In January 2004, when “Eyes Wide Open” first opened in Chicago, there were 500 pairs of soldiers’ boots.


“Right now that number stands at 1,896. By the time the (F&M) exhibit starts, it will probably be more. That is what people need to see,” said Matthew Smucker of the Lancaster Coalition for Peace and Justice, one of several local sponsors of the exhibition.


The boots will be arranged by state and then in alphabetical order on Hartman Green in the center of the F&M campus off College Avenue. Nearly 100 of the deceased soldiers were Pennsylvanians.


The exhibition opens at noon Friday with a ceremony featuring speakers from F&M and Elizabethtown College, and representatives of Lancaster Friends Meeting and the AFSC. At 1 p.m. the names of each fallen soldier will be read and, at dusk, a candlelight vigil will further honor the men and women who gave their lives in Iraq.


The names will be read again at 1 p.m. Sunday, followed by a concluding interfaith prayer service on Hartman Green at 3 p.m.




Opening eyes wider




At F&M, the statement made by the boots memorial will be amplified by art, film and forum presentations.
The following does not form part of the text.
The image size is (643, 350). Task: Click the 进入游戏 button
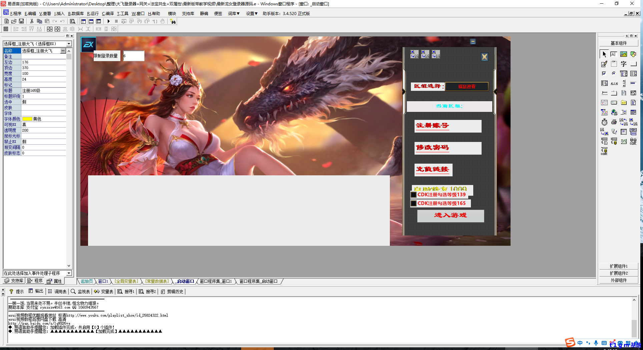coord(450,216)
Saturday will bring a “Human Cost of War Day” speakers’ forum at noon featuring representatives from the AFSC, Gold Star Mothers for Peace and Veterans for Peace.


A symposium on “Principled Resistance: Religion and War in the Modern Era” will take place at 3 p.m. Saturday in the Booth Ferris Room.


A two-day multimedia display will further explore the history, cost and consequences of the war. It includes objects donated by families of the soldiers, along with the media presentations “Arlington West” and “Waging Peace” and a quilt exhibition titled “Rehumanize Us.”


Among the artists whose work complements the exhibit are Nathan Ratcliffe, 23, of Dr. Stephen and Anita Ratcliffe of Lancaster. Ratcliffe is currently studying art in Florence, Italy, so he cannot personally participate. But his art speaks eloquently on his behalf. Foremost is a 20-by-12-foot mural on display at the stairway entrance to the lower level of the Phillips Museum of Art.


Ratcliffe collaborated on the mural with fellow Washington University graduate Jefferson Stewart to create the graphic images that news footage has shown of the Iraq War: bombed-out cities, bandaged and crying children, people pleadingly holding out their hands for food, military tanks rolling through narrow village streets, military vehicles on fire, and prisoners being tortured.




Not anti-American




“This piece is not meant to be anti-soldier or anti-American in any way,” Ratcliffe said. “It is more complicated than any single issue.”


Ratcliffe also has three other pieces on display, all of which examine the inhumanity of sanctions against Iraq. In researching the situation, Ratcliffe was surprised to learn what items were banned for sale in Iraq — bandages, toothpaste, children’s clothing, pingpong balls and toys. His paintings include images of some of these objects, with one showing several of the items tenderly wrapped in gauze bandages and a triptych of a bandaged doll, crayons with gauze, and a doll with paints.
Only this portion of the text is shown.